Infine, il flûte è il miglior bicchiere per lo spumante Metodo Classico. Si tratta di un bicchiere alto e stretto, non deve mai essere riempito fino all’orlo perché in questo modo è possibile apprezzare visivamente il perlage del prodotto.
Tra un assaggio e l’altro sciacquate il bicchiere con dell’acqua per eliminare le tracce del vino precedente.

4) Linguaggio tecnico della degustazione

Durante la degustazione per prima cosa è importante osservare il colore del vino poi, dopo aver ruotato leggermente il bicchiere, bisogna annusarne i profumi e, solo infine, procedere con l’assaggio.
Solo dopo queste tre fasi è possibile parlare del vino, ma come fare se non si trovano le parole adatte per descriverlo?
Il linguaggio del vino è ricco di parole un po’ difficili: barrique, rimontaggio, perlage, Metodo Classico. Solo gli esperti sanno padroneggiare questa lingua tecnica ma, chi vuole degustare un vino e capire cosa sta facendo, dovrebbe possedere almeno qualche base.
Soprattutto durante l’assaggio i neofiti si trovano impacciati perché non trovano le parole adatte per descrivere quello che hanno appena assaggiato. Per risolvere questo problema gli enologi ed i sommelier hanno realizzato un vero e proprio dizionario del vino, in questo modo una parola convenzionale e stabilita a priori riesce ad esprimere tutte le sensazione e le emozioni che un vino può dare.
La parola armonico, ad esempio, sta ad indicare un vino equilibrato, in cui il sapore acido, dolce ed amaro sono perfettamente bilanciati.
Persistente si usa quando le caratteristiche organolettiche del vino rimangono per lungo tempo dopo l’assaggio.
Per quanto riguarda gli aspetti olfattivi del vino si utilizzano ad esempio i termini aromatico (perché conserva tutti gli aromi del vitigno in cui è stato realizzato) o erbaceo (che ricorda il profumo dell’erba, si usa spesso con i vini giovani).
Quando si vuole parlare del gusto di un vino si può dire che è fruttato, asciutto o maturo. A seconda della sua dolcezza, invece, si definisce un vino secco quando tutti gli zuccheri presenti nell’uva sono stati trasformati in alcol e non sono percepibili al gusto, abboccato quando la nota dolce è molto tenue, amabile quando è un po’ più forte e dolce quando gli zuccheri residui sono presenti nel vino in quantità maggiore a 50 grammi per litro.
In ogni caso, anche se non si possiedono i termini tecnici per parlare del vino, durante la degustazione è importante tentare di descrivere come si può quello che si assaggia, anche utilizzando espressioni del linguaggio comune. Sarà compito del professionista aiutarci ad associare quella sensazione alla terminologia più indicata. Non esitate e siate sempre curiosi, solo in questo modo si potrà imparare di più.

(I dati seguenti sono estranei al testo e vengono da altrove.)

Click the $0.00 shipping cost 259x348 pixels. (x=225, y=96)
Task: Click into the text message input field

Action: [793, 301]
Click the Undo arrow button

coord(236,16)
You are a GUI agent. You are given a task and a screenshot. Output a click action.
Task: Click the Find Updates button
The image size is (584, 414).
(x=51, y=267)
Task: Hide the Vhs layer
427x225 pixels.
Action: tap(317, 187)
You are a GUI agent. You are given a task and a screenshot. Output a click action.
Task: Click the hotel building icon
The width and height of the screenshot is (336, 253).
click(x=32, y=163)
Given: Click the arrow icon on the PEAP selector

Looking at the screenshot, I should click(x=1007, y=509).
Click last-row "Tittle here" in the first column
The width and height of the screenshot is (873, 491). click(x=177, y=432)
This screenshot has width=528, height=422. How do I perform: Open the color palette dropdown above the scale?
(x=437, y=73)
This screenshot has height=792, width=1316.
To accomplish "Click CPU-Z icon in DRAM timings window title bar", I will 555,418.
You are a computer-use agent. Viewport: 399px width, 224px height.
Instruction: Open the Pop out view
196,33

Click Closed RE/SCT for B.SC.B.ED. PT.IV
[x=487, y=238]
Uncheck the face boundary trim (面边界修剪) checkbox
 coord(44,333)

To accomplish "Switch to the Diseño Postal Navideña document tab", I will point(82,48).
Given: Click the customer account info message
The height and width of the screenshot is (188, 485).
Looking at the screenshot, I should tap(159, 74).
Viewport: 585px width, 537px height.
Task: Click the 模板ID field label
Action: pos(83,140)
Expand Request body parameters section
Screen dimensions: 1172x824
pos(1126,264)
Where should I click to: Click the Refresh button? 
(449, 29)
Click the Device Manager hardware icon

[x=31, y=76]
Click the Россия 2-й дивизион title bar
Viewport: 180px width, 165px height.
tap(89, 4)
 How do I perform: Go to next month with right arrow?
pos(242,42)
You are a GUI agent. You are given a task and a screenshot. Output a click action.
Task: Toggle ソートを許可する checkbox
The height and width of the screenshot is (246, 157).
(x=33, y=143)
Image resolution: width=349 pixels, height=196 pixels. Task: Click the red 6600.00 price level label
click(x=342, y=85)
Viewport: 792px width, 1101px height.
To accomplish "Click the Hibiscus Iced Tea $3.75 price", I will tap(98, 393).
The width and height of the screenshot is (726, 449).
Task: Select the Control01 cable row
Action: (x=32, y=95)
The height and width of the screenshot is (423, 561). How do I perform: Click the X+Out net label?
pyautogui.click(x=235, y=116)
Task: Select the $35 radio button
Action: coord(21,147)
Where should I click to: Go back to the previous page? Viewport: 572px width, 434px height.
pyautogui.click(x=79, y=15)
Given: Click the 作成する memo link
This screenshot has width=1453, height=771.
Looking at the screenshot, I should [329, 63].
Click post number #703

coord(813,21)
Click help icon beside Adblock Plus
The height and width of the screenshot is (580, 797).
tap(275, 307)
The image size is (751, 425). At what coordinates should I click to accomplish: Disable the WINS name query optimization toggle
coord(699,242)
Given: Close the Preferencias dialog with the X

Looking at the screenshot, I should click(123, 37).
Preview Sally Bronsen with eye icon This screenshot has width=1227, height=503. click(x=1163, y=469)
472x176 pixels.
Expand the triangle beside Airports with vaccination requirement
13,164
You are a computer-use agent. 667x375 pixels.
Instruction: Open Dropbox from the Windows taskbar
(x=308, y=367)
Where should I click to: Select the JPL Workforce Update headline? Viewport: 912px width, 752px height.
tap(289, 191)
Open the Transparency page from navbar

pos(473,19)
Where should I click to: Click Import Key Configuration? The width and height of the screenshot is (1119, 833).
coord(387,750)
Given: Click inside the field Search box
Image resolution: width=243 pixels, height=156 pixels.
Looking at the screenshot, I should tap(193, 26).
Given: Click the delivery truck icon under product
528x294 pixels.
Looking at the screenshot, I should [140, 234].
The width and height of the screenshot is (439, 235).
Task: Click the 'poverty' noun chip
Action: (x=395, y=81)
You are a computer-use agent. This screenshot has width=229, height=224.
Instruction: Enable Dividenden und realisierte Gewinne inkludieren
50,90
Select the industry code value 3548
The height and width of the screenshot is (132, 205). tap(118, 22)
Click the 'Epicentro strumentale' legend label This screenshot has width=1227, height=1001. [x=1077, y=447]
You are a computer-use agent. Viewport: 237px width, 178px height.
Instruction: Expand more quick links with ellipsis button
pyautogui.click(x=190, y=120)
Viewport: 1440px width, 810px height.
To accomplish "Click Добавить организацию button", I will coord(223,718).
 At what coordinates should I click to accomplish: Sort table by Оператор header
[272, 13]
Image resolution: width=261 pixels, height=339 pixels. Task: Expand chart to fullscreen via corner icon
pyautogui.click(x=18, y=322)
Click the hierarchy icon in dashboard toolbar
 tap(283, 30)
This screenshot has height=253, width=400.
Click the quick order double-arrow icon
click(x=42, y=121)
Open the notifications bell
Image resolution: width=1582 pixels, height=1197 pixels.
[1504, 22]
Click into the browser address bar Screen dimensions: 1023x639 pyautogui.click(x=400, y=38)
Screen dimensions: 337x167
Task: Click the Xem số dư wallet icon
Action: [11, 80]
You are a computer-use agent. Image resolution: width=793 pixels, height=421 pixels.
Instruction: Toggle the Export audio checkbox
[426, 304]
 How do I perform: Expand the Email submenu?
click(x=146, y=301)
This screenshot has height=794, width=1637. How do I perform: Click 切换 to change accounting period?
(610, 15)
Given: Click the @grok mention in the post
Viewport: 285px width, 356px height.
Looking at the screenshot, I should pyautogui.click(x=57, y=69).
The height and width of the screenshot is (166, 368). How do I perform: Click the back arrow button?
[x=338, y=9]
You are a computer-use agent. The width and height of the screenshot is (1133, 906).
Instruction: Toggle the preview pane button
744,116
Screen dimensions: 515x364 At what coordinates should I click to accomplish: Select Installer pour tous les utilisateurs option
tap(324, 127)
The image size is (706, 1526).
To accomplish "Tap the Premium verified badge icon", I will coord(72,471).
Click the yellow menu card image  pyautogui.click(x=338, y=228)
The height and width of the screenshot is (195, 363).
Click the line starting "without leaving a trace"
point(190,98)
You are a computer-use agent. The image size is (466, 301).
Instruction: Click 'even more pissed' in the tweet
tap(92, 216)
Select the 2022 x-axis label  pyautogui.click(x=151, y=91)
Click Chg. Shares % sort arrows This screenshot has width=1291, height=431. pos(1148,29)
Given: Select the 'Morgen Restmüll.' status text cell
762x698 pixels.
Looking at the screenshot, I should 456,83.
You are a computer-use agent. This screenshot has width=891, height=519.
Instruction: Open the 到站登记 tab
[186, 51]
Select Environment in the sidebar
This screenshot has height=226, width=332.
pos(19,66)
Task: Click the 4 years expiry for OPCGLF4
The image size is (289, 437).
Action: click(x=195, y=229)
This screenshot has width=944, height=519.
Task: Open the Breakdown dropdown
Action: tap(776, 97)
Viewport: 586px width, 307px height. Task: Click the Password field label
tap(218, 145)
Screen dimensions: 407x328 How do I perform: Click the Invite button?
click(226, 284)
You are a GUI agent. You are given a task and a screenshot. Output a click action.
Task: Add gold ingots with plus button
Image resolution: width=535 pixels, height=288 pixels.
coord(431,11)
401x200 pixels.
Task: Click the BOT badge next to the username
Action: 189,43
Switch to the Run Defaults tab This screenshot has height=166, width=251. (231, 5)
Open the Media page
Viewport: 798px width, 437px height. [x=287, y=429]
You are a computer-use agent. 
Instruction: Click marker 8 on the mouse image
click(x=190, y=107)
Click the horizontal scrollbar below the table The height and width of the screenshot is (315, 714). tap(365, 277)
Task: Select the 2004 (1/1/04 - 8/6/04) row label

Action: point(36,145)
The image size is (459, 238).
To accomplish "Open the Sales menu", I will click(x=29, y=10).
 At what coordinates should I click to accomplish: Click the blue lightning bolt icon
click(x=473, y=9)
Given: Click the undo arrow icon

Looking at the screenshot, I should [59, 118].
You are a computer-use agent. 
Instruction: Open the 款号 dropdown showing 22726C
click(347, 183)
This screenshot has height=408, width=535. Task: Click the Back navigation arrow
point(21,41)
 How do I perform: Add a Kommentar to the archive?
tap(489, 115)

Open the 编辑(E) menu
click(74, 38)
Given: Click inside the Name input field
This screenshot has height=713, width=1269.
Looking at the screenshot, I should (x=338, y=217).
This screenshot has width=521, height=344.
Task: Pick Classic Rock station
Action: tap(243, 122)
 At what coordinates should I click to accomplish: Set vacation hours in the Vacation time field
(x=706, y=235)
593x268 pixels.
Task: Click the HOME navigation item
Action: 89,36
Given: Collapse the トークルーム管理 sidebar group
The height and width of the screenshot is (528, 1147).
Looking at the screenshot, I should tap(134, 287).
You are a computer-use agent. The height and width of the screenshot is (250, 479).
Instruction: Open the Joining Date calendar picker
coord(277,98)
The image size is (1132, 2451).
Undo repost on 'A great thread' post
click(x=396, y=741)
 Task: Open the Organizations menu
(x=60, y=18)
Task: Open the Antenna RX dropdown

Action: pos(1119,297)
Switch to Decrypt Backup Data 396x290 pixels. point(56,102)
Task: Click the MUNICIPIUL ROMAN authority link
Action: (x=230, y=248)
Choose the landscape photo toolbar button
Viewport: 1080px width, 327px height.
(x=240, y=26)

5) Assaggia sempre il vino due volte

Molto spesso la prima impressione è sbagliata, vale per le persone ma vale anche per il vino. Per questo è molto importante assaggiare lo stesso vino almeno due volte. Innanzitutto per percepirne al meglio le caratteristiche che, con un assaggio solo, possono non essere compresa totalmente ma anche per permettere al nostro gusto di svilupparsi. Il nostro senso del gusto, infatti, non è statico ma cambia insieme a noi. Per questo, vini che in passato non ci piacevano possono, a distanza di tempo, dare maggiore soddisfazione a chi li assaggia.

Una degustazione in vigna è un modo per apprezzare di più il vino e il suo territorio di produzione. Grazie alla guida di un esperto si possono scoprire i metodi di coltivazione della vite, di produzione del vino e assaggiarne di diverse tipologie per scoprire il più adatto al nostro gusto.